Background: Little is known about how condoms and other contraceptives influence women’s sexual enjoyment, which could shape use patterns. Methods: Data from an online study of women’s sexual health and functioning were used to examine how three categories of contraceptive use – hormonal method only, condoms primarily, and dual use – could help predict decreased sexual pleasure associated with contraceptive method and overall sexual satisfaction in the past 4 weeks. Results: In analyses controlling for age, relationship length, and other variables, male condoms were most strongly associated with decreased pleasure, whether used alone or in conjunction with hormonal methods. Women who used hormonal methods alone were least likely to report decreased pleasure, but they also had significantly lower overall scores of sexual satisfaction compared with the other two groups. Dual users, or women who used both condoms and a hormonal method, reported the highest sexual satisfaction scores. Conclusions: Because male condoms were viewed by many of these women as decreasing sexual pleasure, sexual risk practices are likely to be affected.

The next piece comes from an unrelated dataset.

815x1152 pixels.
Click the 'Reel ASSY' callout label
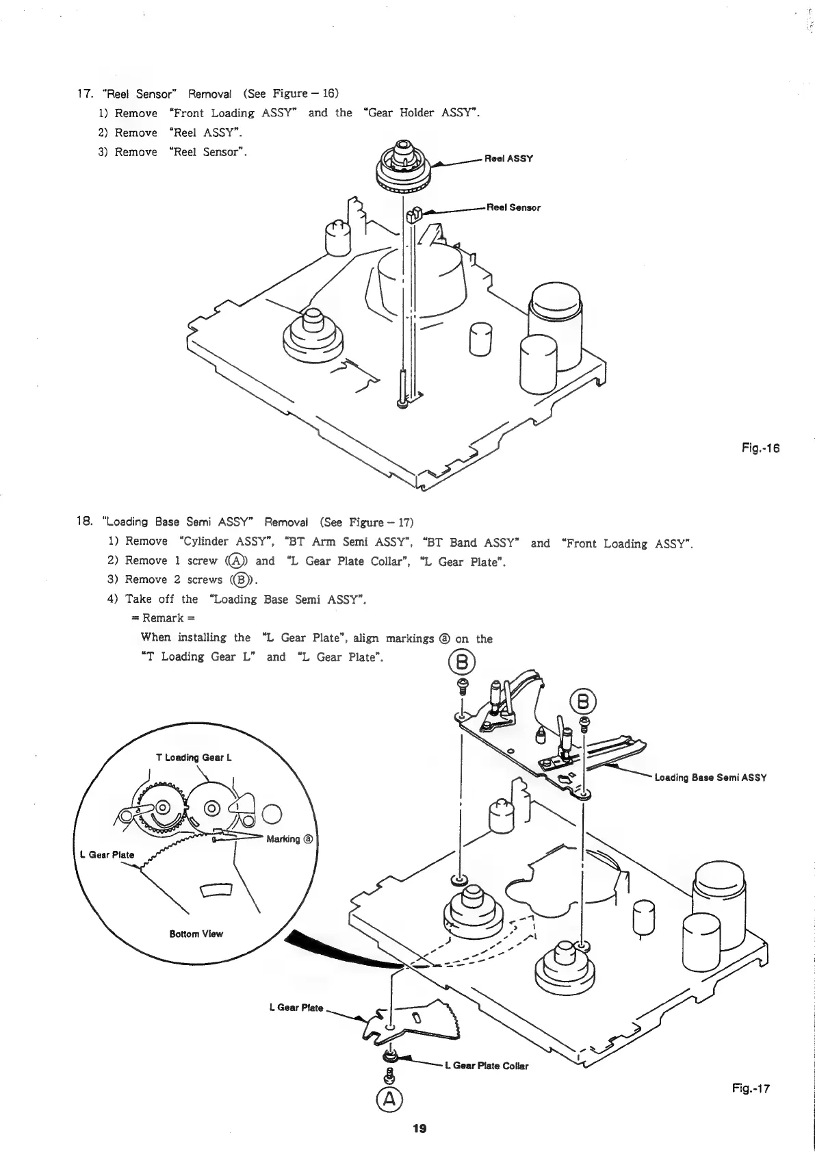(x=508, y=159)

Although hormonal only users were highly unlikely to report decreased pleasure, they reported lower sexual satisfaction compared with the other two groups. Dual users, who had the highest sexual satisfaction scores, may have been the most sexually satisfied because they felt more fully protected against unwanted pregnancy and sexually transmissible infections – consistent with previous qualitative documentation of ‘eroticising safety.’ This exploratory study suggests that different contraceptives affect sexuality in various ways, warranting further research into these sexual dimensions and how they influence contraceptive practices.

Additional keywords: contraception, hormonal methods, male condoms, sexual pleasure, sexual satisfaction.